Over time the station programmed beautiful music, stereo rock and contemporary hit radio.  The station, known as "K-100", became "Z-100" when the call letters changed to WZZF-FM in 1986.

The station was purchased by WRUS, INC., of Russellville, Kentucky (a division of Forever Broadcasting at the time). WZZF had been oldies but changed call letters to WVVR-FM when it joined with WMJM to pick up the former WBVR-FM country music format.

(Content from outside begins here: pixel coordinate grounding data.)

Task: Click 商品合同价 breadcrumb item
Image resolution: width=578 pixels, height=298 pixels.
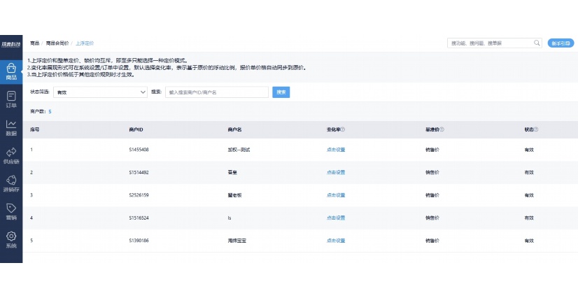Action: (57, 43)
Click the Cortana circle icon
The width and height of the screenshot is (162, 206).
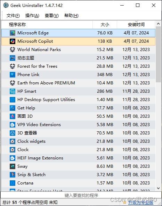[x=13, y=183]
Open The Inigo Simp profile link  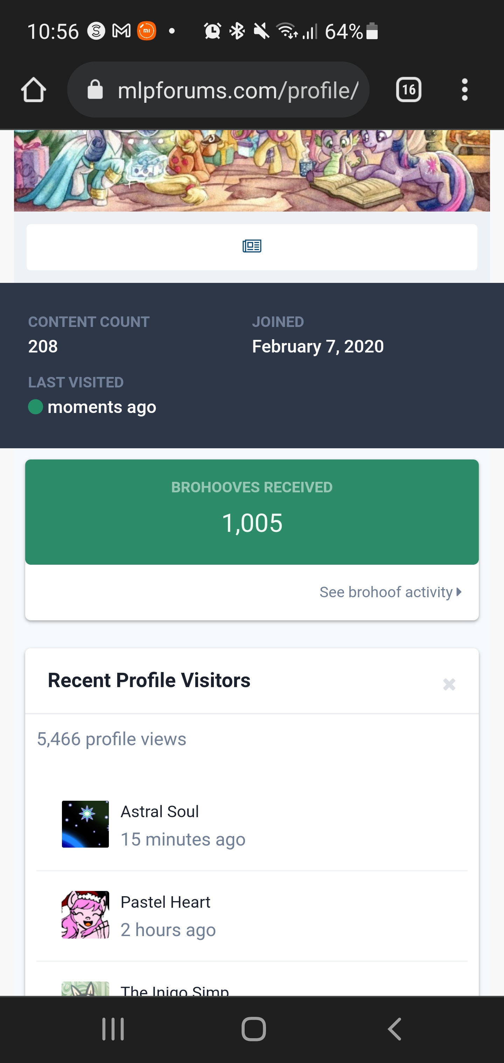coord(174,990)
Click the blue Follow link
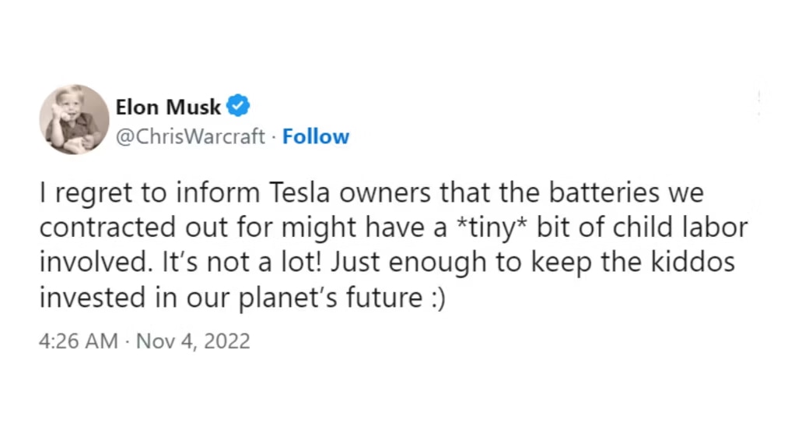788x444 pixels. point(316,136)
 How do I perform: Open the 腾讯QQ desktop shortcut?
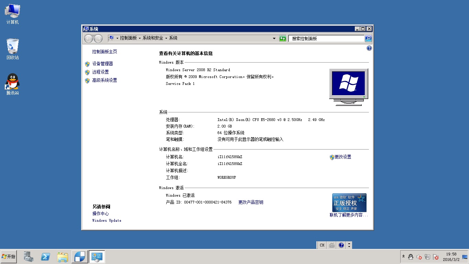click(12, 83)
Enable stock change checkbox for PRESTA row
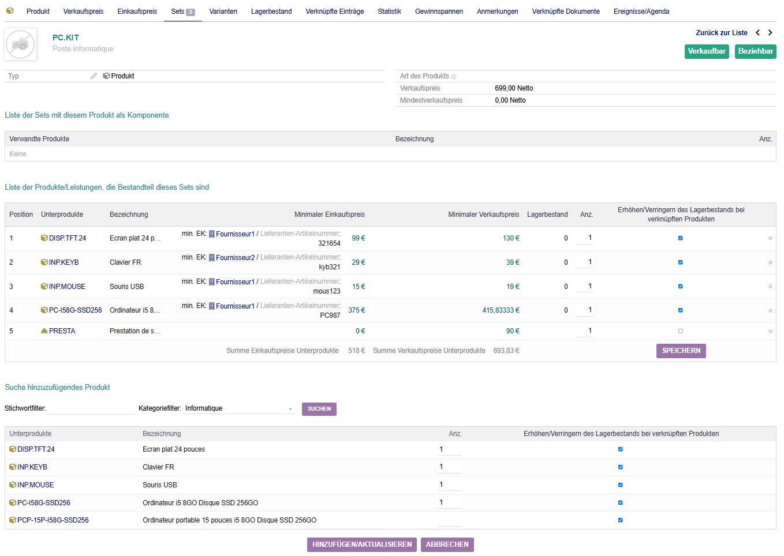The width and height of the screenshot is (784, 556). 681,331
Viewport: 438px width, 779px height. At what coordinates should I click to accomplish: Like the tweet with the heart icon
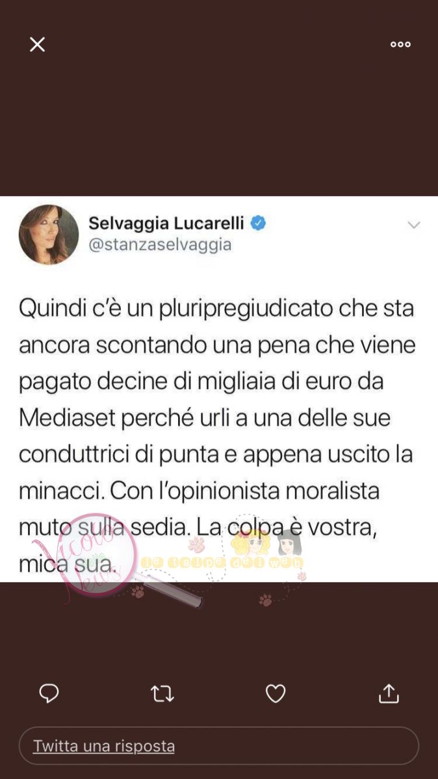(276, 693)
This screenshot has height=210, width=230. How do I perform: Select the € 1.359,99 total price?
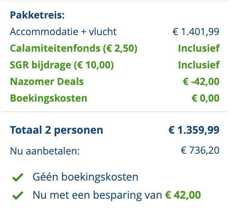pyautogui.click(x=194, y=130)
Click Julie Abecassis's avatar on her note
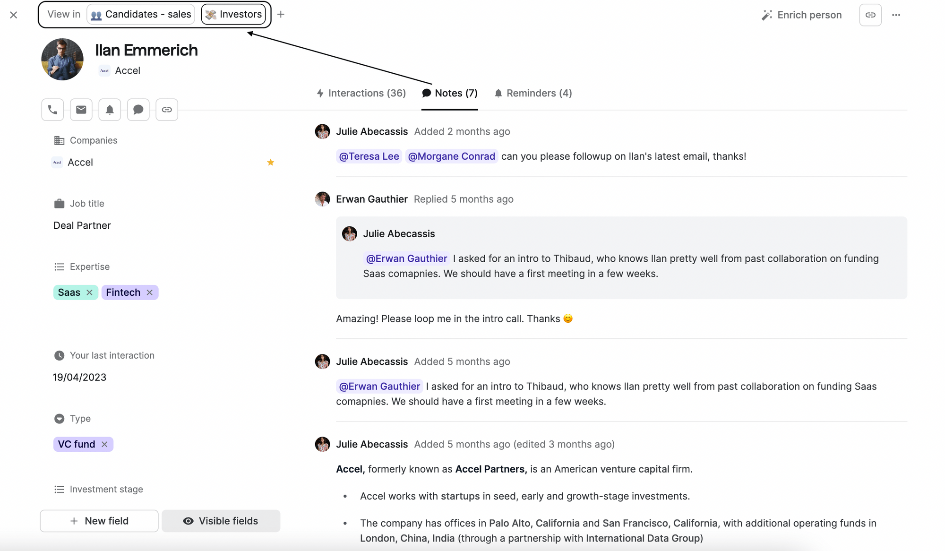 [x=322, y=131]
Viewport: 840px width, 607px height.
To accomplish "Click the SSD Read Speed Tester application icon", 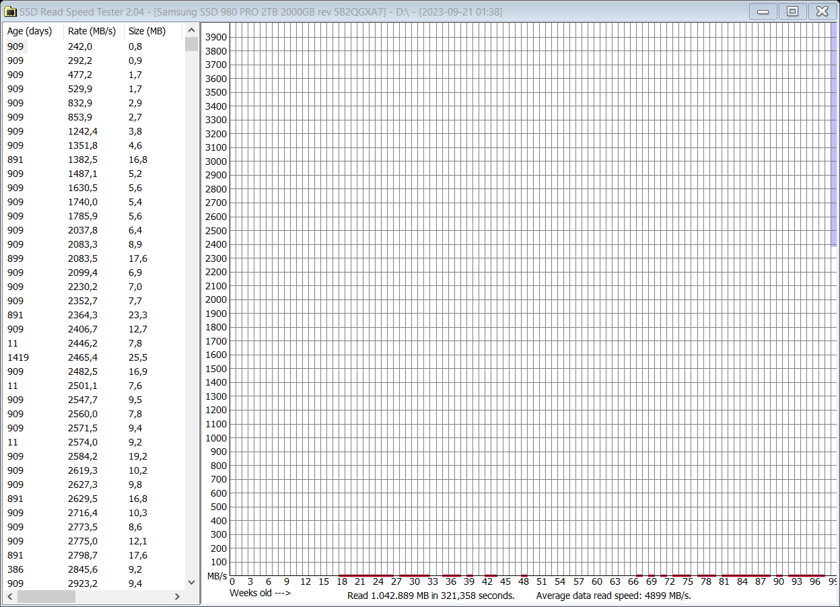I will coord(11,11).
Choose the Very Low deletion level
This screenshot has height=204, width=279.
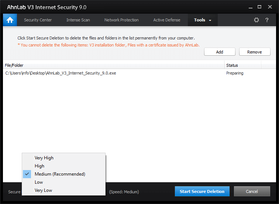point(44,190)
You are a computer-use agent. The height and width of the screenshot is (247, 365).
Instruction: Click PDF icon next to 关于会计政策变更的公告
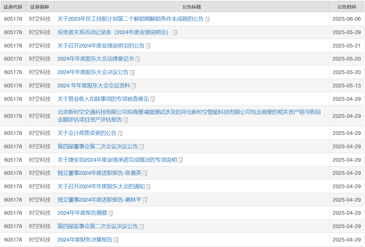120,133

WBVR-FM in Bowling Green-Russellville, KY was considered to be the "Original Beaver" radio station.  The Bowling Green station had far less power and was separate until its purchase later on after the "Beaver Branding" on WVVR.  The original station "Hook Phrase" was, "The Beaver 1-oh-1 FM!".  That changed after the tower and frequency were sold to Clear Channel in Nashville, Tennessee.  That is when the station adopted the equally powerful 100.3 FM frequency on the analog radio dial.  Afterward, the station was to be known as, "The Beaver 100.3!"  Some "hooks"  and "catchphrases" used by the station are/were, "Today's Best & MOST Country", "The Big Money-Beaver Country FM", and others.  In the late 1990s, the station moved out of its studios in Russellville, Kentucky and moved into new studios located in downtown Hopkinsville, Kentucky.  That all changed after the sell off from Forever Broadcasting when the station was then moved to a brand new location in Clarksville, Tennessee along with the other main Clarksville stations including WCVQ.

The station has been assigned these call letters by the Federal Communications Commission since July 1, 1994.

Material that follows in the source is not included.